Kamera ve Kurşun – City Of God
Sinema bazen hayallerden yapılma bir yalandır. Ama özü hayal değil gerçeklerden mamulse insanı çarpar.
City of God tam olarak böyle bir film. Çünkü oynayanların çoğu zaten o hikâyeyi yaşıyordu.
Sadece kameraya doğru döndüler. Ve konuştular…
2002 Brezilya yapımı City of God, Rio de Janeiro’nun kenar mahallelerinden birinde, yoksulluğun, suçun ve çaresizliğin içine doğmuş çocukların hikâyesini anlatır.
Ama aslında bu bir film değil, şiddetin, umudun ve görmezden gelinen insanların gözyaşıyla yazılmış bir romanın görsel halidir.
Oyuncu Değil, Tanık
Filmin yönetmenleri Fernando Meirelles ve Kátia Lund, profesyonel oyuncular yerine gerçek hayatlarında favela denen kenar mahallelerde yaşayan gençleri oynattı.
Ama sokaklar zaten her gün oyunculuk yapılan yerlerdi.
Hayatta kalmak için, korkmuyor gibi yapmak gerekiyordu.
Yaralanmadan yürümek için gülümsemek, umutsuzlukla başa çıkmak için sesini yükseltmemek…

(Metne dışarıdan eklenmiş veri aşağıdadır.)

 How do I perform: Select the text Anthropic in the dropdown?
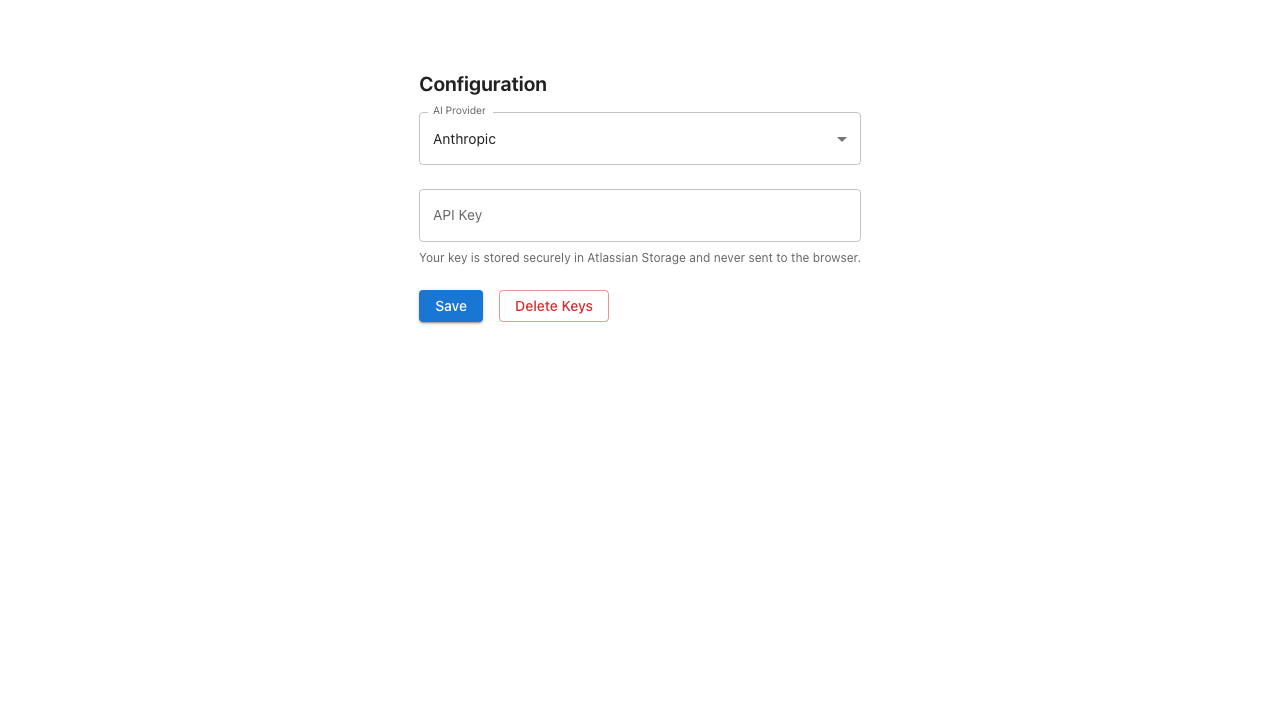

Zé Pequeno (Küçük Zé), Bené, Rocket…
Bunlar sadece karakter isimleri değil.
Mahallelerin kendi içinde kurduğu mikro-evrenin parçasıydı.
Ve bu çocuklar, kamera önünde değilken de o dünyadaydı zaten.
Profesyonel oyuncular oynamış olsaydı belki teknik olarak daha kusursuz olurdu bu film. Ama kimse, hayatı boyunca silah sesiyle uyanmamış bir oyuncudan, silahın sesiyle yaşamayı anlatmasını bekleyemezdi.
İşte bu yüzden City of God, bir sinema başarısından çok bir toplumsal hafıza kaydıdır.
Ve bu hafıza, aktörlerin değil, yaşayanların gözlerinde kayıtlıdır.
Bir Umut: Rocket
Filmin merkezinde yer alan Rocket karakteri, fotoğraf tutkusu sayesinde suç dünyasından uzak durmaya çalışan bir gençtir.
Ve bu karakter, aslında filmin özüdür.
Çünkü City of God, sadece bir çöküşü değil, çöküşün içinden yükselen direnci de anlatır.
Sadece anlatmakla kalmaz, hayatta başka bir yolun mümkün olduğunu gösterir.
Ve en önemlisi, bunu gerçek çocuklara yaptırarak, bu alternatif yolu gerçek kılar.
Son Söz: Hikâyeyi Kimin Anlattığı Önemlidir
Filmler bazen büyük ama uzaktır.
City of God büyük olduğu kadar yakındır.
Çünkü oyuncular “mış gibi” yapmaz.
Yaptıkları tek şey: “Ben oradaydım” demektir.
Bu yüzden bu film sarsar.
Bu hafta gerçek hayatlarla tanışmak isterseniz ve hala izlemediyseniz,
City of God sizi bekliyor.
Perdenin ardında değil; gerçeğin tam kalbinde.